What you return must be an exact copy of the lines in the listing below between the line holding "646x576 pixels." and the line holding "You are a computer-use agent. 878x458 pixels.", inclusive, and nothing more.

────────────────────

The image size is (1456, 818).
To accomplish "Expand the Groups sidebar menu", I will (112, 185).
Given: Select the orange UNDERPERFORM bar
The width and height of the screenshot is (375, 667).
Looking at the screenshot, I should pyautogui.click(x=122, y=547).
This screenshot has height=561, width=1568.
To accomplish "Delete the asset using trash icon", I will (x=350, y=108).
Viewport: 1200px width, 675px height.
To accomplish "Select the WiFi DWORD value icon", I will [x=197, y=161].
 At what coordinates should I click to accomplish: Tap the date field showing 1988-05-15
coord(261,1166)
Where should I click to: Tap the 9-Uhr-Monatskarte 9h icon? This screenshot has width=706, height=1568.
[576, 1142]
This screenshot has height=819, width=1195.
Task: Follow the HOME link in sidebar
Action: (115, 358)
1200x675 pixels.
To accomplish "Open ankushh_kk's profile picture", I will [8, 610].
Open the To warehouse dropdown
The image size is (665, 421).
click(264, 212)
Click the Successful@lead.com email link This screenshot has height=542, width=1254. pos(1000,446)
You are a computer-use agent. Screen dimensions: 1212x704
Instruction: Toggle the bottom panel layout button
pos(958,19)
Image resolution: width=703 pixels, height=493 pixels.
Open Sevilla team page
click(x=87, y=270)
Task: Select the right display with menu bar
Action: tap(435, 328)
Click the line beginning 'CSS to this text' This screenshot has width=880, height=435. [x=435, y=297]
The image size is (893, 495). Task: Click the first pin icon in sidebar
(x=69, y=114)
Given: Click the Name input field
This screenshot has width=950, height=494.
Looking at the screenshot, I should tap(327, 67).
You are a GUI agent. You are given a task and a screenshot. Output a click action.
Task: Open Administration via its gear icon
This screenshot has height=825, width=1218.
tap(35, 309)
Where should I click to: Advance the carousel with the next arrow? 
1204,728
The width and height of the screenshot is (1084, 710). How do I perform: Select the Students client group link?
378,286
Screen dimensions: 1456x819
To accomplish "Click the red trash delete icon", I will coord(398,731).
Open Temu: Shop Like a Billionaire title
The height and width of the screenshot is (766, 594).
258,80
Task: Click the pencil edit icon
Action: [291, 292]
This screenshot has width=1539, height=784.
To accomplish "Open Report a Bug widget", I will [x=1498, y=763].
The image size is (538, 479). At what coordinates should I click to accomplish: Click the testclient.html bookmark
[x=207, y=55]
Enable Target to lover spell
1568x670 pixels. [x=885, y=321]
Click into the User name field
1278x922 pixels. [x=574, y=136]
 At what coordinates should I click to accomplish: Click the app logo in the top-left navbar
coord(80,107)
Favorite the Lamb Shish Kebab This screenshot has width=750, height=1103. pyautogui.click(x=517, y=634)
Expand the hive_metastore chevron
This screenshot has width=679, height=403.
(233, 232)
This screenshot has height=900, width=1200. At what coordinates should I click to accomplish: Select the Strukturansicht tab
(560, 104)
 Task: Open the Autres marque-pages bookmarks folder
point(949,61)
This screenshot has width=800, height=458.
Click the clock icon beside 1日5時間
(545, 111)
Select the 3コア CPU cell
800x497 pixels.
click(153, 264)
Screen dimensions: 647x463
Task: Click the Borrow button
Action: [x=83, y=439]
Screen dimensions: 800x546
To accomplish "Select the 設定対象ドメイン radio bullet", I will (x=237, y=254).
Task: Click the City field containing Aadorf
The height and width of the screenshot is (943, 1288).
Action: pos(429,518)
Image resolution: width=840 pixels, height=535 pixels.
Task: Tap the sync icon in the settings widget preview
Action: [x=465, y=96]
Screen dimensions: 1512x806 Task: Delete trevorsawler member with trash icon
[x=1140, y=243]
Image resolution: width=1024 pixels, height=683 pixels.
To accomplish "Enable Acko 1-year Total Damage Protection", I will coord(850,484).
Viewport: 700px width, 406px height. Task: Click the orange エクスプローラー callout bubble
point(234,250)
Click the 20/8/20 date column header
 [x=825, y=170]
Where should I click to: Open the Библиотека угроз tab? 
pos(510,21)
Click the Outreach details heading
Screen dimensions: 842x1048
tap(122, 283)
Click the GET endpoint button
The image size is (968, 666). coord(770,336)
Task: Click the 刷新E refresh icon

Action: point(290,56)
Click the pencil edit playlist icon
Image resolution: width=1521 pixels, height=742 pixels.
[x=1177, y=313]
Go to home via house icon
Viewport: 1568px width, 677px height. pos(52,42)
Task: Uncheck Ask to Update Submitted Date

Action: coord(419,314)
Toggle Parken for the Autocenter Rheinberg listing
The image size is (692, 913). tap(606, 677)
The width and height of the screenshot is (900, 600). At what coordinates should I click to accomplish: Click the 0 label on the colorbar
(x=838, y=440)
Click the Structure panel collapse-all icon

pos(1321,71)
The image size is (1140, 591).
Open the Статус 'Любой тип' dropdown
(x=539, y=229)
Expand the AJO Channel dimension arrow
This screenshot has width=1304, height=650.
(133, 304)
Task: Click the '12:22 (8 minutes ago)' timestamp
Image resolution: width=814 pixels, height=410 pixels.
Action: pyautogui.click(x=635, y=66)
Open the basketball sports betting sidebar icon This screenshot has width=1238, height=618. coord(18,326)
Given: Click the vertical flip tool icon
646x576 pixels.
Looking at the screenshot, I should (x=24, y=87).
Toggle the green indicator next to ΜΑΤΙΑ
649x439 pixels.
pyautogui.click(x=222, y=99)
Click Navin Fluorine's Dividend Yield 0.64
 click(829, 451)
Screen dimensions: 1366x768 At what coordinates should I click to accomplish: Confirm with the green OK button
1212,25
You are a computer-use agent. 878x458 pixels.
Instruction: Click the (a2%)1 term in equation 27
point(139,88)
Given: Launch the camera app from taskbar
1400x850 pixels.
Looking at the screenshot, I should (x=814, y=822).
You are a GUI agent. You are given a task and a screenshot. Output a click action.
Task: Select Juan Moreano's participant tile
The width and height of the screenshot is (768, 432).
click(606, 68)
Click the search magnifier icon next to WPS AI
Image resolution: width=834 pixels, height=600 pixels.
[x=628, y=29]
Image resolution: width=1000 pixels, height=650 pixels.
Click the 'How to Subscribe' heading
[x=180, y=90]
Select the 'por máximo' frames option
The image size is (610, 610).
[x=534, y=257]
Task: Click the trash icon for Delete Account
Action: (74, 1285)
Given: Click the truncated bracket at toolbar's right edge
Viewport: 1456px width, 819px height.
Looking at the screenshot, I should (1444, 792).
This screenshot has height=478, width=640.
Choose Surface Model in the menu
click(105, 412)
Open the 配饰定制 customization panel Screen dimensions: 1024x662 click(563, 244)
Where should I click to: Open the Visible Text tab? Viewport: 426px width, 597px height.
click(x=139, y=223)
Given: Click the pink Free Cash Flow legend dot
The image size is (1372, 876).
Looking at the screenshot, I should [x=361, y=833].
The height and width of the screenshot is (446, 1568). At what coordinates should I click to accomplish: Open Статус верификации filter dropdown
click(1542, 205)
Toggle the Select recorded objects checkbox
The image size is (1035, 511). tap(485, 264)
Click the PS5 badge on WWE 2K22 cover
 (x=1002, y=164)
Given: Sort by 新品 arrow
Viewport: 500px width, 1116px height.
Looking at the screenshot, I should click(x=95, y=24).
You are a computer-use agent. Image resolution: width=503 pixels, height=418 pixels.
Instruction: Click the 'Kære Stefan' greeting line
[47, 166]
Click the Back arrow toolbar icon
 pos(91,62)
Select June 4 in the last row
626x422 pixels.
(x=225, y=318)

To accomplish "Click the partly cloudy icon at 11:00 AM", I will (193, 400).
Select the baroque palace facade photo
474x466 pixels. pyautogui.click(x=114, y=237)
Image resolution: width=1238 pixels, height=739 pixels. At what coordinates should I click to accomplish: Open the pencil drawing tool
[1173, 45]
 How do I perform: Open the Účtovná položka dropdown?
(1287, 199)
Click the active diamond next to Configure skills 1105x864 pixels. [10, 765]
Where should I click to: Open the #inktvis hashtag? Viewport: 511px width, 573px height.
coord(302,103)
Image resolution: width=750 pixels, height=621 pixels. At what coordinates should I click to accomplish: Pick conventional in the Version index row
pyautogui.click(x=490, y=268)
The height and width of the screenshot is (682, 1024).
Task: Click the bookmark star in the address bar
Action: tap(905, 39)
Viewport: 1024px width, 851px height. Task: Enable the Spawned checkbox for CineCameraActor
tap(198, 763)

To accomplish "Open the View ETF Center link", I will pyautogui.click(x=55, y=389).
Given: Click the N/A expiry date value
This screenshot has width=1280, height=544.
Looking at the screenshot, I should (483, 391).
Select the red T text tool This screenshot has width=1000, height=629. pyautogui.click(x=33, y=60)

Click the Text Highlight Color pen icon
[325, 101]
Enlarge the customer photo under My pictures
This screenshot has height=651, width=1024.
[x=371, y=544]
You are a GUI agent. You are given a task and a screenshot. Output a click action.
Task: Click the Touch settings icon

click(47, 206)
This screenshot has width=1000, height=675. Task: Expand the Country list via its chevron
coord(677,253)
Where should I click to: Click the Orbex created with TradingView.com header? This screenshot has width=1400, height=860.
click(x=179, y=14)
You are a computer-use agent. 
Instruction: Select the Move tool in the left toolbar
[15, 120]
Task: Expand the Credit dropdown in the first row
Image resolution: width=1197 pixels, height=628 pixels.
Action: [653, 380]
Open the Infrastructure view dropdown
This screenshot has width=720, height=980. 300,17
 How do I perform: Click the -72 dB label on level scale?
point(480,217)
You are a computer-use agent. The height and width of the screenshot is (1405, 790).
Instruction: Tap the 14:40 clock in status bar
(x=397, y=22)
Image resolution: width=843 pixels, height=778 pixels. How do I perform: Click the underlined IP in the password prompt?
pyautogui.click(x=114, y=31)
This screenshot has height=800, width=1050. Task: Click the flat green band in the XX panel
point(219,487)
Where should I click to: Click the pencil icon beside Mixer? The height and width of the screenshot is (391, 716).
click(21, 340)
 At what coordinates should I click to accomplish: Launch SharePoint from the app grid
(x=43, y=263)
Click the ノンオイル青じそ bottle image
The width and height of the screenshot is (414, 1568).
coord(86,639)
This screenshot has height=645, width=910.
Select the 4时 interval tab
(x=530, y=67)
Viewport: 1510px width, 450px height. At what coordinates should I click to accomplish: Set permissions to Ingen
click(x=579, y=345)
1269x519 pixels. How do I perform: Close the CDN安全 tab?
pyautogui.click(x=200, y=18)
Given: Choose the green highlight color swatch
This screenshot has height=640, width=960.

────────────────────

§ RESPONSE AREA
646x576 pixels.
Looking at the screenshot, I should (x=24, y=87).
Toggle the green indicator next to ΜΑΤΙΑ
649x439 pixels.
pyautogui.click(x=222, y=99)
Click Navin Fluorine's Dividend Yield 0.64
 click(829, 451)
Screen dimensions: 1366x768 At what coordinates should I click to accomplish: Confirm with the green OK button
1212,25
You are a computer-use agent. 878x458 pixels.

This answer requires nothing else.